Fix #46
This is the bare minimum required to make fibers work within the go runtime; The go runtime uses split stacks.
This is not so simple, I don't know for sure if there is a solution to this problem. The stack size for goroutines is determined by the go runtime (aot, obviously), and they use split stacks.
Compiling with split stack flags seemed to superficially solve the problem, but it's not reliable, I'm still getting "g0 morestack" aborts; The go runtime is creating threads that we don't have control over, probably with too small a stack size, while we could edit the thread pool library to use larger stacks we cannot exert control over go-runtime-created threads ...
I'm on sick leave, and this is mostly about reading/research ... which I'll try to continue when able ...
If anyone has any better understanding of what is going on, and if there is a solution too it, I'd be interested to hear it ...
According to https://groups.google.com/g/golang-nuts/c/VUKub2nIt3M the stack size of the C threads can be configured using ulimit.
I also wonder if using the master branch of PHP (which has the SA_ONSTACK signal handler flag set) could help, but to be honest I've not a good understanding of how Fibers work internally and I may be totally wrong.
I added it to the CFLAGS when compiling PHP:
Index: Dockerfile
<+>UTF-8
===================================================================
diff --git a/Dockerfile b/Dockerfile
--- a/Dockerfile (revision 0a2e2de8428ab440b536d652d834e82e602abb7c)
+++ b/Dockerfile (date 1668063664875)
@@ -18,7 +18,7 @@
; \
\
export \
- CFLAGS="$PHP_CFLAGS" \
+ CFLAGS="$PHP_CFLAGS -fsplit-stack" \
CPPFLAGS="$PHP_CPPFLAGS" \
LDFLAGS="$PHP_LDFLAGS" \
; \
And this seems to work "in real life" (as in not getting any errors when testing on real files with a real server) but the test segfaults 100% of the time.
Ah, I had to load test it to get it to crash.
Edit:
Stack size appears to be related to RPS. I set ulimit -s 16384 (the maximum for my system) and I'm able to sustain well over 1000 requests-per-second and only hitting this very rarely.
It appears PHP does some pretty low-level modifications to the stack when using fibers. I suppose it is possible there is some sort of bug there.
This is all really fascinating. CGO apparently makes a copy of the stack before calling cgo as do Fibers using assembly upstreamed at Boost context. I suspect this looks something like this:
- Go gets an HTTP request.
- Go copies the stack, and calls C code.
- PHP creates a Fiber, and copies the stack.
- Control returns to Go, the original stack is copied in, and it handles another HTTP request (now more copies of the stack)
I'm nowhere near 100% certain this is what is going on, but maybe this is why increasing the stack size probably helps.

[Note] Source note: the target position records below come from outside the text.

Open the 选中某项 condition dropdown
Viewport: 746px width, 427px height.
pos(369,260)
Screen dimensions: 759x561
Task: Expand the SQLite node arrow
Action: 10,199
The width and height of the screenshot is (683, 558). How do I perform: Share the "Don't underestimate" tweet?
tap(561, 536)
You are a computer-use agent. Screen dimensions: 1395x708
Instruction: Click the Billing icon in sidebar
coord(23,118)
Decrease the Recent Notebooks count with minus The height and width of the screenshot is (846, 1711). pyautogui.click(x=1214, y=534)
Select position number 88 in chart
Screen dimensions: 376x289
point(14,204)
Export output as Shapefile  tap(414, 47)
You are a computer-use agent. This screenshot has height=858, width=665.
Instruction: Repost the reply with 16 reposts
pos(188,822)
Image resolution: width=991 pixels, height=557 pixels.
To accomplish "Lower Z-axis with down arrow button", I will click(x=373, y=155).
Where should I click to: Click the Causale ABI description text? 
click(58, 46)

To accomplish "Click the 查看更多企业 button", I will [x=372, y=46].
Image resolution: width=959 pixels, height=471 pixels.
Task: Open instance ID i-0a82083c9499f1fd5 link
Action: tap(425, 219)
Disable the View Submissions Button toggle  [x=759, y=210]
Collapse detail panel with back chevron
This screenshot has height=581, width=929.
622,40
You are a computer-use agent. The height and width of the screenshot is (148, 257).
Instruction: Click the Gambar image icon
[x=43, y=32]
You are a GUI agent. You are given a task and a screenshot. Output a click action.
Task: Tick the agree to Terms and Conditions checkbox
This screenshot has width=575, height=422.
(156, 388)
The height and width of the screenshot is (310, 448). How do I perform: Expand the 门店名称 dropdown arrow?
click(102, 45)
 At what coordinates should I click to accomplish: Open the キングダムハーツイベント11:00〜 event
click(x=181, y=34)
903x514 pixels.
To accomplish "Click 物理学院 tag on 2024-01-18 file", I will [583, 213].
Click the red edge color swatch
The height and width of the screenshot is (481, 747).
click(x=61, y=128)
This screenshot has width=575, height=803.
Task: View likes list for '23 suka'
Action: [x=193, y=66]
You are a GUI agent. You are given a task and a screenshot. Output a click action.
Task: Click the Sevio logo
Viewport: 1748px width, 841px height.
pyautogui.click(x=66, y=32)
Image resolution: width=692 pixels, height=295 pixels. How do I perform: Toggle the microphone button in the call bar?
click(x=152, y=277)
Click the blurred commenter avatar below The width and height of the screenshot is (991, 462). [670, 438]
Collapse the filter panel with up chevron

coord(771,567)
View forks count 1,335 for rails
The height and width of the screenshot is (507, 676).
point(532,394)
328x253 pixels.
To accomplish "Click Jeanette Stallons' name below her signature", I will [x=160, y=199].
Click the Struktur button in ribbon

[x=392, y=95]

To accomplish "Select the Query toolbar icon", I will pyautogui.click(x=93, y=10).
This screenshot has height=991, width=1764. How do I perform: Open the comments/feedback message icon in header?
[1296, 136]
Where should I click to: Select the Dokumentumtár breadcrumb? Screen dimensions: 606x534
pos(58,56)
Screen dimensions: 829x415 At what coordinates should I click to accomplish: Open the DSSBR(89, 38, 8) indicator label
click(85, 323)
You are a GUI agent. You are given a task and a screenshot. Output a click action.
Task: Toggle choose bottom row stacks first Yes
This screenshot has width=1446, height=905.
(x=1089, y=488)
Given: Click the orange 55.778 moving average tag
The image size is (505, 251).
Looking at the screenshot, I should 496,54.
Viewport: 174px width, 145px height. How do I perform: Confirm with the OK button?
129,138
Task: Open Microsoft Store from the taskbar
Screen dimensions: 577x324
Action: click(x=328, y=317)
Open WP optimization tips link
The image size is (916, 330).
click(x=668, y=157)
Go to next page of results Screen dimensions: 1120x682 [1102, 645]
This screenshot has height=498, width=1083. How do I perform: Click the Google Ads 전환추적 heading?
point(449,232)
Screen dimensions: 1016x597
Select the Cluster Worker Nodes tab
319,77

Upon further testing (at least on x64 machine), with the Dockerfile + this change running with --ulimit stack=33554432 is required to handle fibers reliably. I suspect this is due to some assumptions built into PHP/Boost. Each thread will get 1/4 of of the stack limit, which is 8mb (the default size on Linux) when using 32mb limit as mentioned above. Thus each thread will be dealing with the stack size it was originally written for, as I suspect PHP expects to be running in control.
RESULT
-------------------------------------
Success Count: 5000 (100%)
Failed Count: 0 (0%)
Durations (Avg):
DNS :0.0469s
Connection :0.0981s
TLS :0.1101s
Request Write :0.0200s
Server Processing :1.5924s
Response Read :0.0024s
Total :1.8700s
Status Code (Message) :Count
200 (OK) :5000
With this, Frankenphp is able to quite handily handle quite a bit of connections and fibers without any crashes. Using stackusage, I was able to determine the average usage to be about 8mb on average, with a maximum of 21mb. Obviously this will be impacted by the number of Fibers created.
I'm going to do a couple of tests with regular PHP and smaller stack size limits, since this may be a bug with PHP.
Result: non-issue.
Actually, this change causes a segfault when running the php cli. If you set the stack size limit to 32 mb, this change isn't required at all.
@withinboredom maybe could we at least patch the Docker image to have Fibers support out of the box?
It's a specific runtime configuration, so probably just needs documentation:
Docker Run: --ulimit stack=33554432
Docker Compose: ulimits: {"stack": 33554432}
Kubernetes: (not supported: see https://github.com/kubernetes/kubernetes/issues/3595)
Alternatively, if there is some way to get PHP + golang stacks to play nice together, that would be a better solution.